• **Activity**
Copy only the lines between the one containing "Task: Click the CPU usage 0.7% gauge" and the end of the records, both included, leaving out pictures.

============

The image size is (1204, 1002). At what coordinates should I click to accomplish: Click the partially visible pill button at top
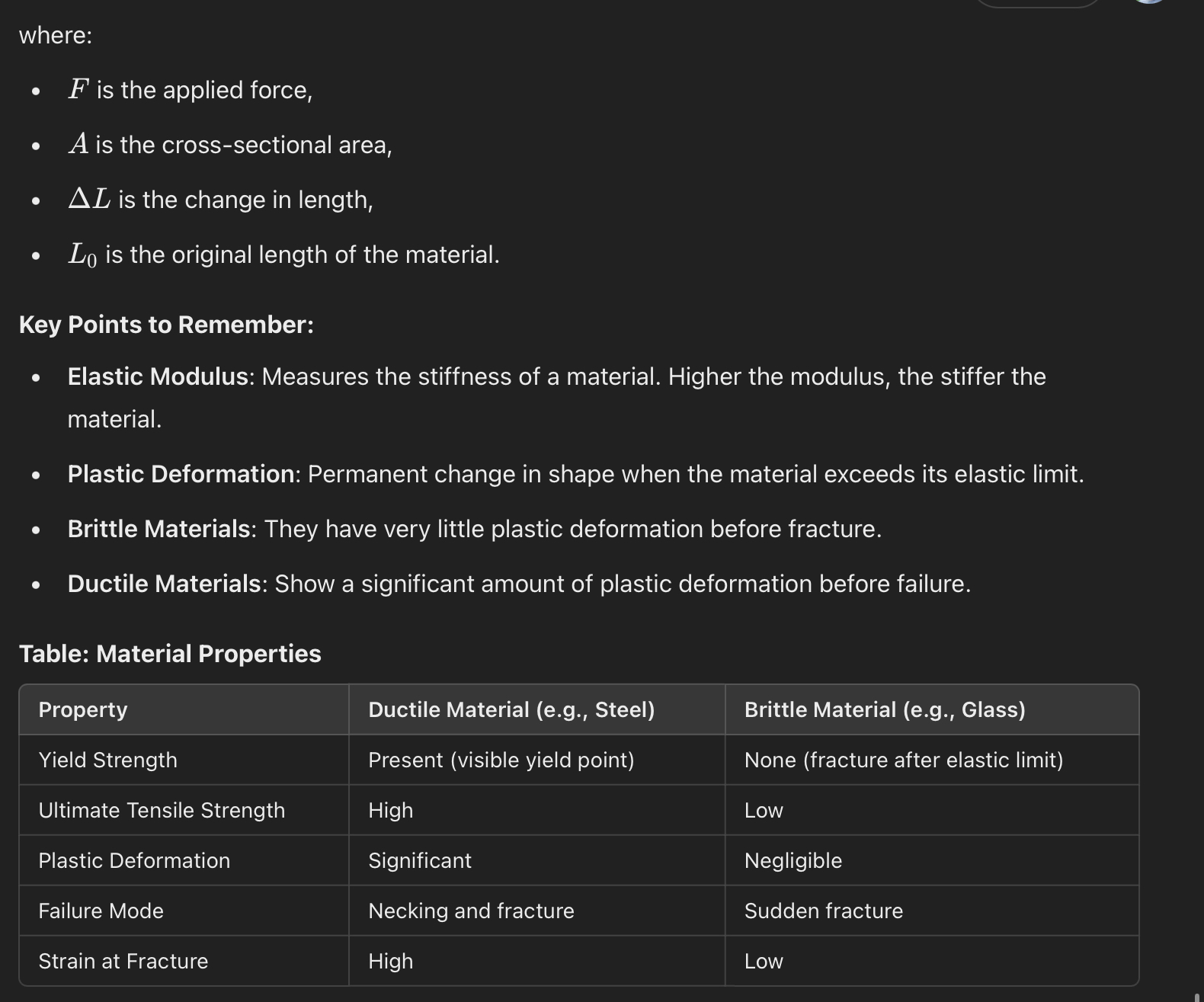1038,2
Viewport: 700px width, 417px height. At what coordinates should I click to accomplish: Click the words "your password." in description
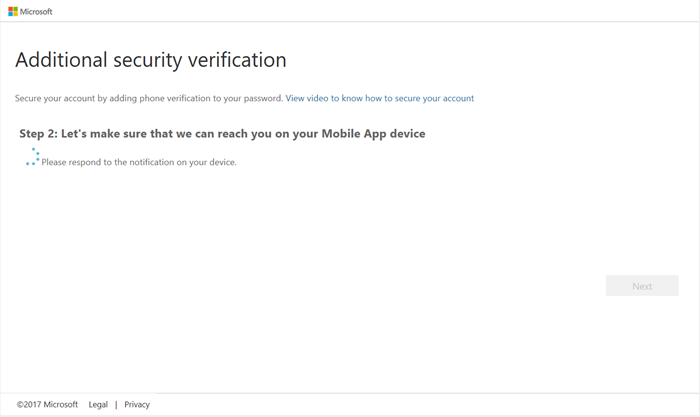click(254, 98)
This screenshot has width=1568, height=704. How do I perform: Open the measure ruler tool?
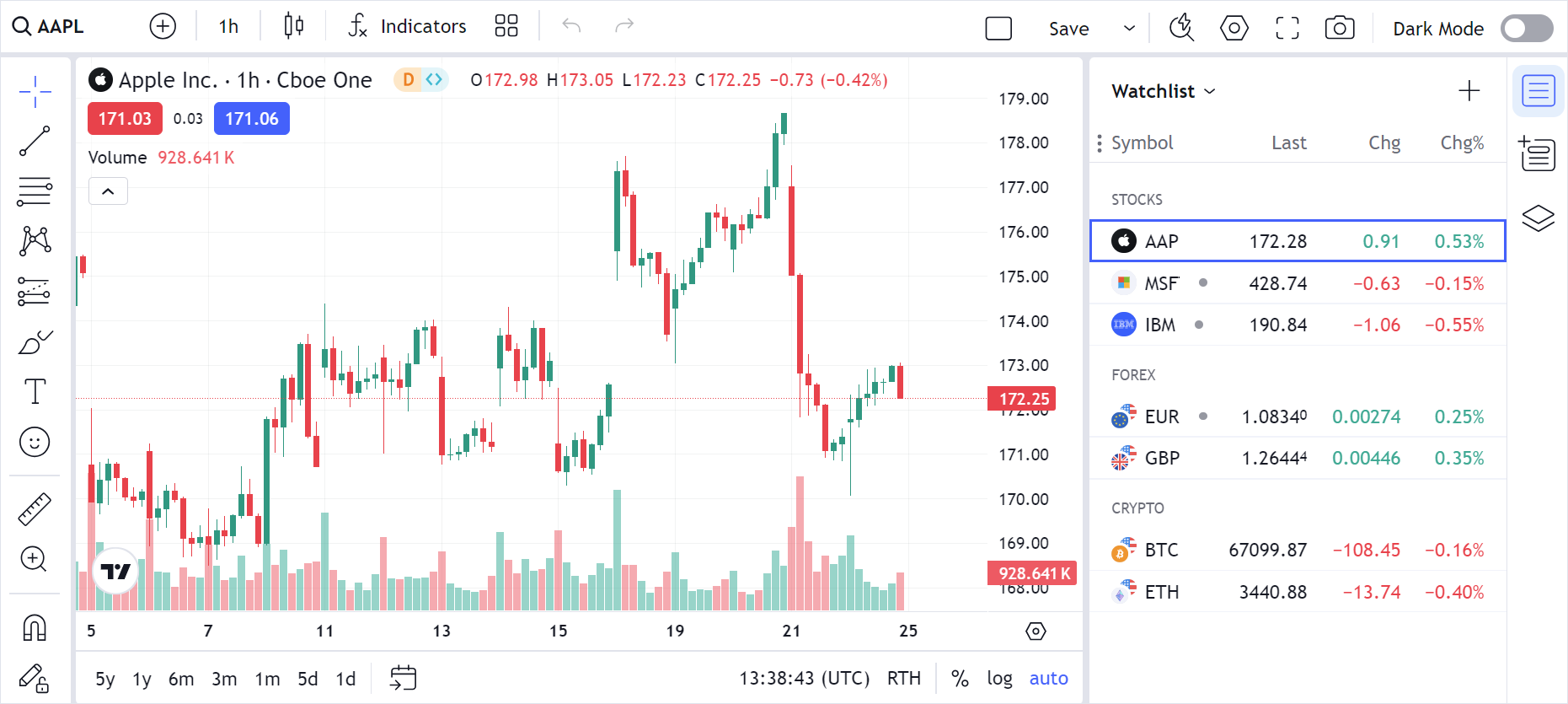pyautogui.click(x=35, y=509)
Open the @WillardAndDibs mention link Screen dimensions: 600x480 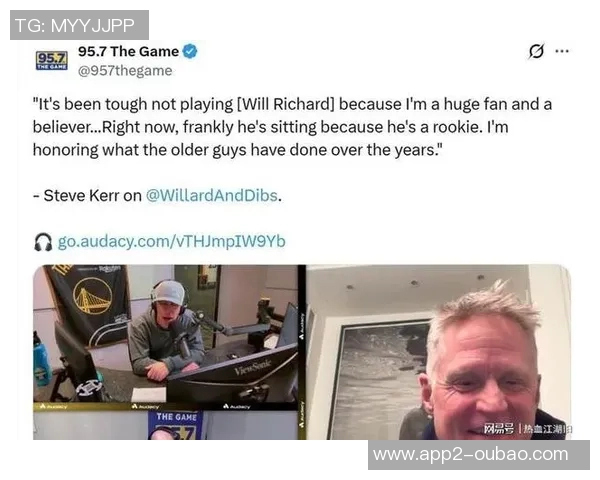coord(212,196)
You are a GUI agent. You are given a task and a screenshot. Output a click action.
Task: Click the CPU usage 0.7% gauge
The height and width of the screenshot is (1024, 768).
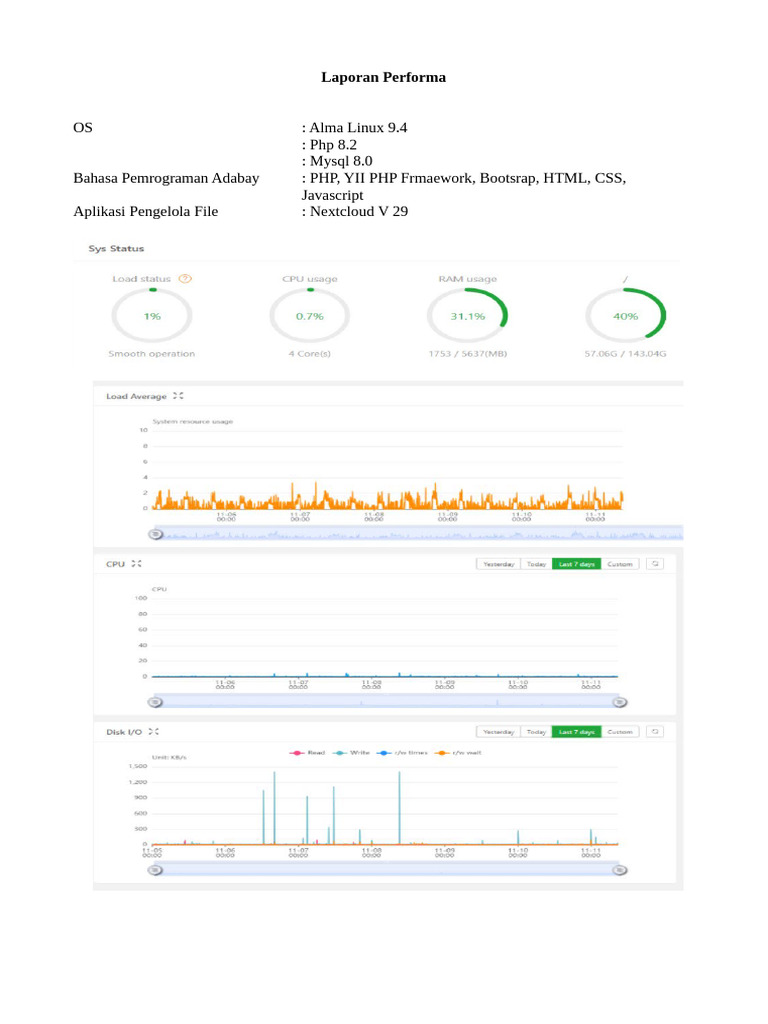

============

• **Task answer**
Task: Click the CPU usage 0.7% gauge
The height and width of the screenshot is (1024, 768).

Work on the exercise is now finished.